12/02/2010

No hopes, no disappointments

Por fin me doy cuenta por qué estuve paralizada todo este año. Por qué sentía que algo exterior a mí (aunque terminó estando en mis propios escondites oscuros, de esos que maquillo pero que detenidamente se ven) impedía que estuviera bien, que me mirara al espejo satisfecha, que apreciara los momentos que son protocolarmente apreciables, pero que algo muy dentro y muy mío rechazaba, a pesar de toda la decepción que me provocaba saber que estaba desaprovechando concientemente lo más disfrutable de mi vida.
Estuve lastimada por algo que nunca pasó, herida por algo que nunca fue. Totalmente devastada por la idea de algo, un "algo" que nunca experimenté.
No entiendo óomo puedo esperar incansablemente algo que nunca me tocó, casi como si lo extrañara, como si supiera de qué estoy hablando cuando digo que no me lo quiero seguir perdiendo. Porque cuando hablo de amor no sé cuál es mi base, no sé en qué sustento mi espera, no sé por qué insisto tanto en desear fervientemente lo desconocido.
Para mí el amor es eso y no otra cosa, porque no pude elaborar otro concepto independiente a su carácter inalcanzable. Nunca lo sufrí, nunca lo sentí, nunca me tocó y nunca lo viví. No entiendo por qué lo busco, porque me angustia su ausencia y por qué me destroza que me esquive, porque a pesar de haber inventado cómo se siente, en mi cabeza, no tengo la certeza de que sea como lo imagino, y aún así es lo único que quiero, "porque peor que sentirse mal es no sentir nada".
Por fin entiendo la idea de que no soy una opción para nadie, no soy el alguien de alguien ni su motivación, aunque obviamente no la acepto ni puedo o quiero resignarme a seguir buscando, porque en algún lugar alguien tiene que ser mi complemento. Porque aunque muchos critiquen el concepto de "media naranja", señalando que nacimos completos, y que buscar a alguien que llene lo que nos falta es desvalorizar nuestra persona, ¿qué pasa si yo nací incompleta? o, mejor dicho, ¿qué pasa si yo me siento incompleta?

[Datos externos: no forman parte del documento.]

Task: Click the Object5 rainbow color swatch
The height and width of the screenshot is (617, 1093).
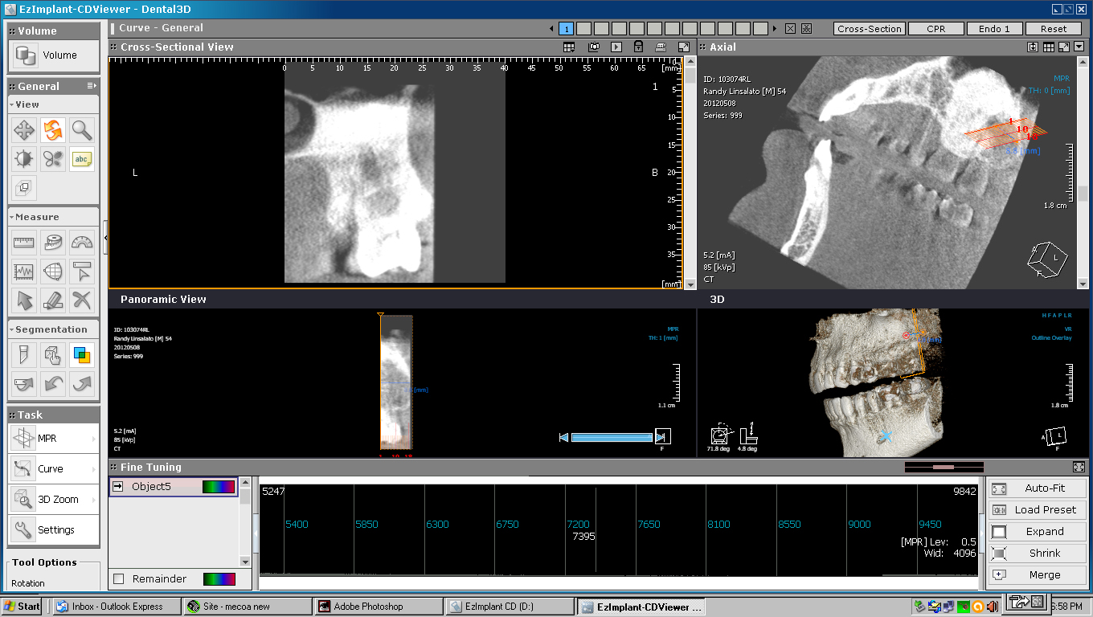Action: point(219,486)
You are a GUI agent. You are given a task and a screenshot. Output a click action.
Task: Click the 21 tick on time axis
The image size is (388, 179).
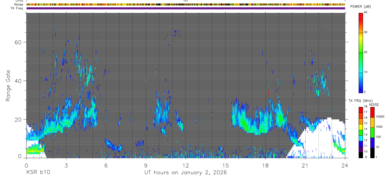click(305, 165)
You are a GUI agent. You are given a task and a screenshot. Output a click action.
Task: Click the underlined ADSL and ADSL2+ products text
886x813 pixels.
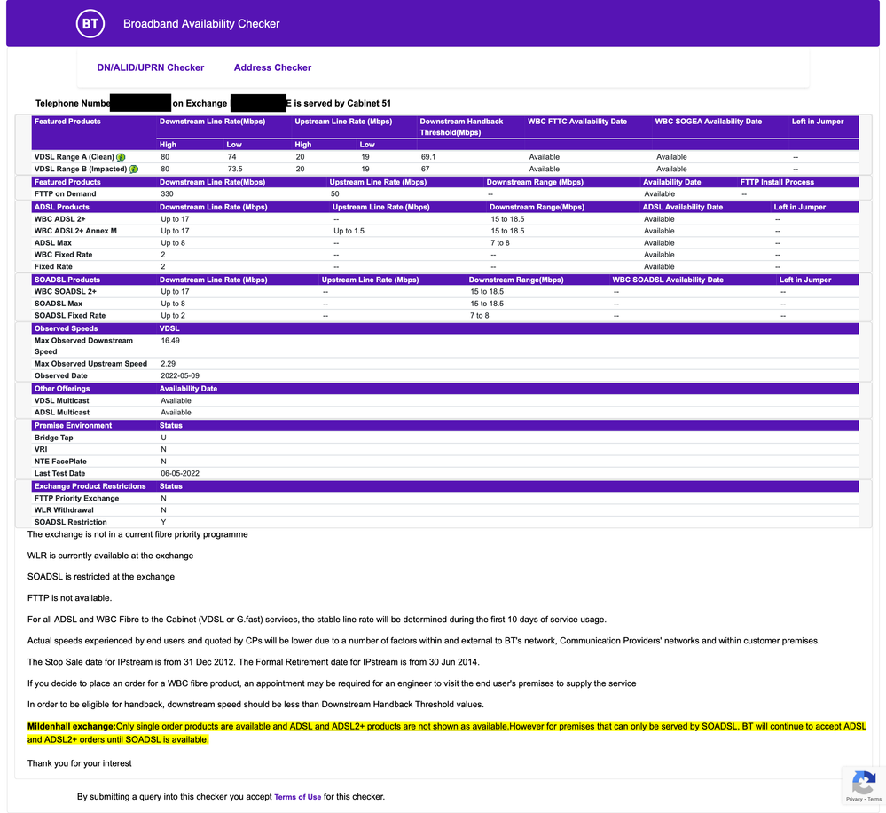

Yo creo estar necesitando alguien que me haga sentir lo que no siento, que me haga ver lo que no veo, que me haga saber que si hoy me levanto de mi cama, le cambia, por lo menos, a una persona en el mundo. Seré débil, pero no puedo sola.
Antes no entendía esto, o quizá no quería entenderlo. No quería entender que no hay razón para que alguien encuentre lo que busca en mí, que no soy especial, que mis expectativas tienen una coincidencia intangible con la realidad. Pero por lo menos ahora lo entiendo, y ya espero otra cosa, o mejor dicho: no espero nada. No hopes, no disappointments. Por un 2011 mejor, lejos de un 2010 introspectivo, monótono y bastante vacío, de aprendizaje pero de a golpes muchas veces, de altibajos pero más bajos que altos. Una garcha resumida, así que 2011, espero que seas way better.
Mentira, no espero nada. No hopes, no disappointments.